What Do You Mean I’m Not Perfect?

Recently (the last few years) I decided not to leave this world with regrets. So when asked or even when not asked I say, “I have no regrets.” I tend to follow that statement up with how I plan to leave this world, ‘surrounded by a rainbow of beautiful men and a few choice women’. It’s true. In addition to having no regrets it means I had to accept that I’m not perfect. This was really difficult for the control freak/perfectionist in me. What do you mean I not only make mistakes, but will continue to make mistakes? Yes, you make mistakes, Simone. Not me, I’m perfect.

Part of the game plan on leaving the world without a single regret means admitting that I make mistakes and accepting that I will continue to make mistakes. That I will and have had major failures in my life. When I make a mistake I forgive myself for doing so, because I’m a human being. I’m not a goddess, all-knowing and powerful. I could throw hours of a good pity party and feel sorry for myself or I can correct the error as quickly as possible and keep moving forward.

When I linger on my past mistakes over and over again, this causes depression and low feelings about myself. It’s a very passive way to live and not very healthy. Coming to acceptance that yes, I do make mistakes, gives me choices about how to handle the situation better. For example, I grew up hearing that God doesn’t give me more than I can handle. What I’ve learned from that is not only is it usually something that I can handle, but I’ll keep dealing with the same issue again and again until I learn the lesson from it.

Basically, it’s how I avoid insanity, which I define as doing the same thing over and over expecting different results. When a pattern starts to repeat in my life, dysfunctional relationships, bad living situations, crazy ass bosses who work my last nerve, the common denominator every time is me. I’m the only one who can change. I have to stop reacting to the situation and start responding to it. Taking a moment to recognize that pattern and decide that if I want a different result, I must do something different than what I’ve always done in the past.

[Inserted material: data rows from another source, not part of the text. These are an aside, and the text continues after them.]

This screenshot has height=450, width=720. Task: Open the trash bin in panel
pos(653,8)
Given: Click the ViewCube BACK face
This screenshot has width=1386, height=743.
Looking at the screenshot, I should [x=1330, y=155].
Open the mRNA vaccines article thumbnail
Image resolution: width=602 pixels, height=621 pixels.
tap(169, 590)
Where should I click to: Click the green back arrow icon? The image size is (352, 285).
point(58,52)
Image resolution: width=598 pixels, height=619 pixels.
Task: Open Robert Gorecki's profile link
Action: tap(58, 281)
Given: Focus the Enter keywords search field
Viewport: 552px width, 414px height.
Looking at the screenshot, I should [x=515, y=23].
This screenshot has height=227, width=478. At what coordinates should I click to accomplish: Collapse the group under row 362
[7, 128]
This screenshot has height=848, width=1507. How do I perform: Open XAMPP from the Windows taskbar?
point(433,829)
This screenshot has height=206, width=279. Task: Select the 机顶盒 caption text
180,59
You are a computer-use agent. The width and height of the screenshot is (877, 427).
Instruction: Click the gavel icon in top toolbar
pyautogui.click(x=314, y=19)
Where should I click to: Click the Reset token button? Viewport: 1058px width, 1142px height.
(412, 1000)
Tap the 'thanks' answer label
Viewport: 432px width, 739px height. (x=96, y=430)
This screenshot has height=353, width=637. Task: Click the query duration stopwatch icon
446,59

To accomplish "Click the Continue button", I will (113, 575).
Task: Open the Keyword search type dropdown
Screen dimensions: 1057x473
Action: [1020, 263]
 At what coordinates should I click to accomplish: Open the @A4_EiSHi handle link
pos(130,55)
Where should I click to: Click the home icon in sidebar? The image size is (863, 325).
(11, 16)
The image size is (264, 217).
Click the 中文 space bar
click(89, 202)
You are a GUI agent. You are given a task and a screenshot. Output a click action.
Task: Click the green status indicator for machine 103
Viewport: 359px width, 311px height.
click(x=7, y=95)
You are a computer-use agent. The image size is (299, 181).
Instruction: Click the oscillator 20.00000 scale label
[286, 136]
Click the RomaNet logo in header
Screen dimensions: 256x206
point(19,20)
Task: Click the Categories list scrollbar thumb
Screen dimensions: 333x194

Sometimes it sounds like personal growth is easy for me. It’s hell. It’s hard work. When I was younger I learned various reactions to the myriad of situations life handed me. I developed an instinctual way to solve each problem. Even when the consequence wasn’t something I wanted. It was easier to blame things outside of me. I think that’s the nature of the American culture. I grew up hearing that if someone wronged me, sue them, which reinforced the thinking that nothing was my fault. What makes it difficult for me to accept my mistakes is because I didn’t want them to be mine.

They are my mistakes. Mine all mine. Sad, but true. So it becomes a thing of how do I break a bad habit in my life? Recently I read that breaking a habit is a very difficult thing to do, much harder than I grew up believing. When I was younger I heard it takes 21 days to develop a new habit, turns out it takes 66 days. Three times as much time? Triple the dauntingness plus three days! Then add to that my mind is precondition to reward myself (IE: it’s okay to do the bad habit) because I started the good habit and therefore I defeat the good habit I’m trying to instill in myself. Yikes. Let the vicious cycle begin.

It is hard to stop rewarding myself for doing the good by going back to an old familiar habit. My mind rationalizes it though. If I go for a two and half mile walk, I cannot have the slice of cheesecake or pint of ice cream at that point. If I write 2500 words in a day, I can’t take the next day off to watch a TV marathon. Doing the instant rewards sets me back to zero, immediately. They are mistakes. That’s not to say that I won’t make them, but I know that it defeats my chances of successfully building a good habit. Especially when the reward I’d like is a little more long term, like fitting into a smaller size pair of jeans or finishing the first draft on a novel.

The smaller, bad habit rewards aren’t the true goal for me. So a sacrifice has to be made and eventually I can and do get to the bigger more rewarding consequences. It becomes a matter of convincing my head that it’s worth it because in the end, I'm worth it.